• **TASK OBJECTIVE**
Set out the records again, keeping every word as it is.

Stored data:
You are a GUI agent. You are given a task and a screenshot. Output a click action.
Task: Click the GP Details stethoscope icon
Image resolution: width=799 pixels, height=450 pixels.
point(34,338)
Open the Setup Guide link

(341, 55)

• **SOLVED PROBLEM**
You are a GUI agent. You are given a task and a screenshot. Output a click action.
Task: Click the GP Details stethoscope icon
Image resolution: width=799 pixels, height=450 pixels.
point(34,338)
Open the Setup Guide link

(341, 55)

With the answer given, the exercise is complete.